Profile

November 2006

Running Man

As a reporter, he covered politics. Now he’s vying for council in a hotly contested downtown ward. Can Adam Vaughan go from Citytv to city hall? By Philip Preville

Children's hour: Vaughan—in his local parkette—is hoping to appeal to parents with his plea for a family-friendly downtown Children's hour: Vaughan—in his local parkette—is hoping to appeal to parents with his plea for a family-friendly downtown
Image credit: David Wile

Adam Vaughan, the CityTV reporter turned city council candidate, is something of a civics nerd. He is highly passionate about something most people find impenetrable: the inner­most workings of city hall. He has a reputation for being earnest and long-winded. He talked my ear off for two hours one July afternoon, his train of thought becoming more opaque by the minute (“Council needs to find ways to enrich the democratic process”), and never once cracked a smile. The nerd rap bugs him, but he makes no apologies. “People ask me if I’m always this serious,” he tells me, “but what can I say? I have beliefs about politics.” Belief, it seems, trumps humour.
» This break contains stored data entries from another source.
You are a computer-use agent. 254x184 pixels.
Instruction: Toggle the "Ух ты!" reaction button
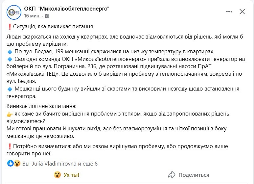click(67, 175)
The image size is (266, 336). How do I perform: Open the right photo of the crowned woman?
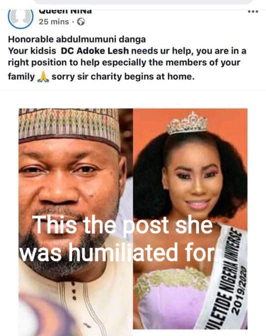(x=190, y=219)
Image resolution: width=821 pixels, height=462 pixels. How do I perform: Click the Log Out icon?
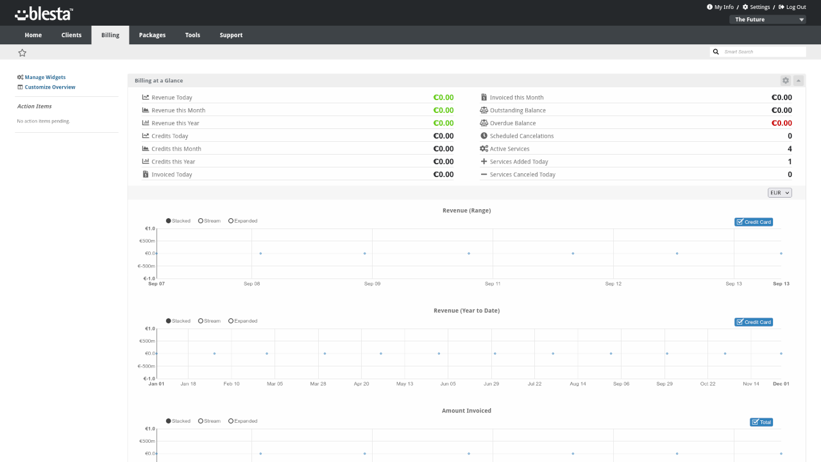(781, 7)
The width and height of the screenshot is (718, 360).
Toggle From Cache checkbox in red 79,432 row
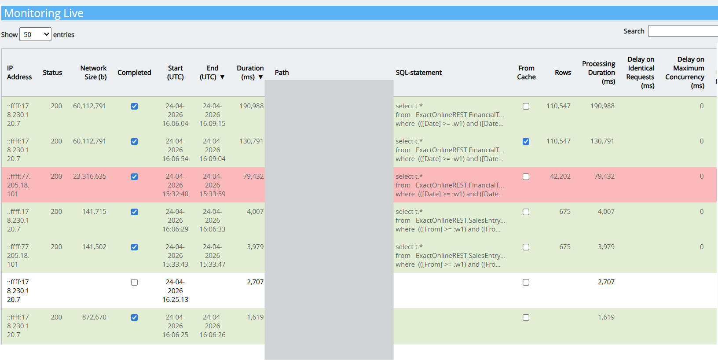pyautogui.click(x=526, y=177)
Earnestness is better suited to politics than journalism, but Vaughan is not your typical rookie candidate. After years of covering political issues for CBC and Citytv, he arrived at a crossroads. “There are two phases to these kinds of decisions,” he says. “First you make it, then you go looking to see if anyone can talk you out of it. I first decided to run last summer, at a cottage in Temagami. I woke up one morning, watched the mist clear off the lake, and felt I had to do it.” Vaughan’s candidacy is spurred by his concern that the city core is beset by poorly planned condominium construction, is in desperate need of new park space, and is quickly becoming both ugly and unaffordable. All the result of poor choices, he says, made through a municipal planning process that needs an overhaul. “The only way to fix it is through city council. Otherwise I wouldn’t have put the microphone down.” There was no talking him out of it.
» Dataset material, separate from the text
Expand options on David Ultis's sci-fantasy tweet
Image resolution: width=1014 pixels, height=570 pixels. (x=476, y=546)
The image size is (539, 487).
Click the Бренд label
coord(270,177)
His candidacy has been a thorn in the side of both Mayor David Miller and the local NDP machine. In their eyes, Trinity-Spadina is reserved for Olivia Chow’s former assistant, Helen Kennedy. Last winter, federal NDP leader Jack Layton offered him the party’s support and his personal endorsement—provided Vaughan ran in East York against nine-year incumbent Case Ootes. If he refused, Vaughan claims, Layton said the NDP would “bury” him. (Layton doesn’t recall using the word “bury.”)
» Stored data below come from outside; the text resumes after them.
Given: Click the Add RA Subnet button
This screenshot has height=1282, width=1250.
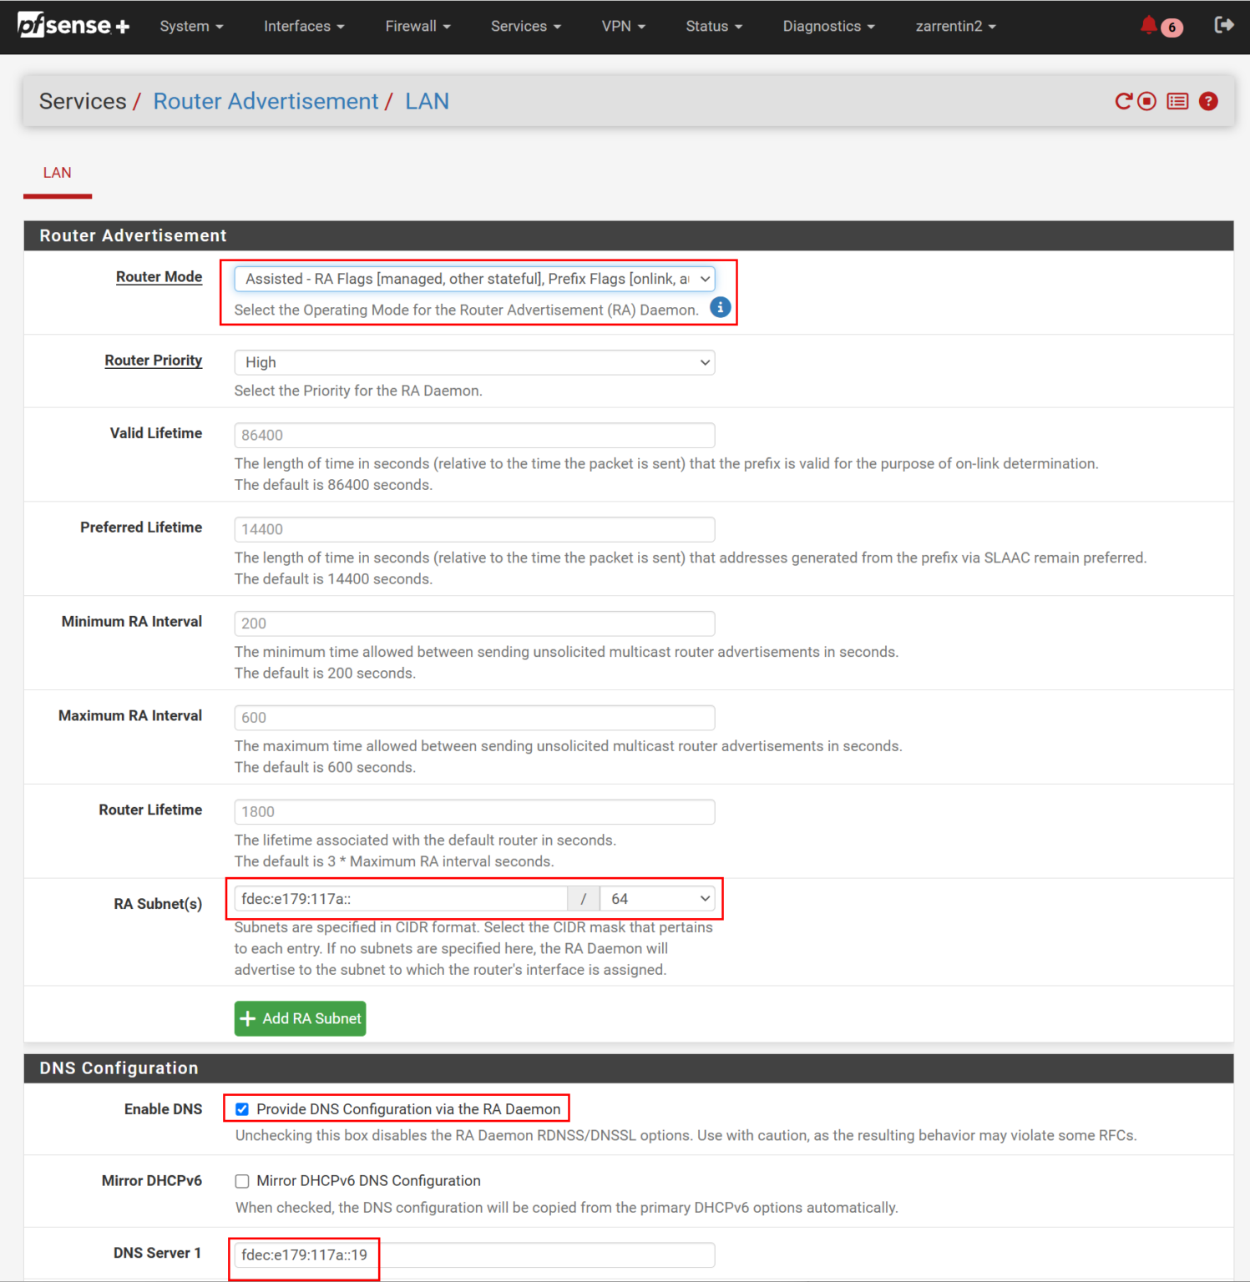Looking at the screenshot, I should [300, 1018].
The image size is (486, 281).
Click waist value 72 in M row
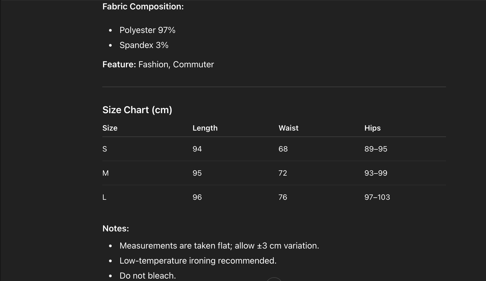click(283, 173)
Lose with me as your enemy, or lose with me as your friend. It was an offer he had to refuse. “I have never ascribed to party politics,” he says. And he was set on running in Trinity-Spadina, where he was raised, and which includes the Annex and Seaton Village neighbourhoods that his father, Colin, represented as a city councillor from 1972 to 1976. Colin was one of the leaders in the Spadina Expressway fight, which happened around the time Adam was 10. He remembers watching his dad being interviewed on camera—“I thought it was the coolest thing in the world”—and decided he wanted to be a journalist. “Then, when I was 15, my dad became a journalist at Citytv, which precipitated an identity crisis for me. ‘Now what do I do?’ ”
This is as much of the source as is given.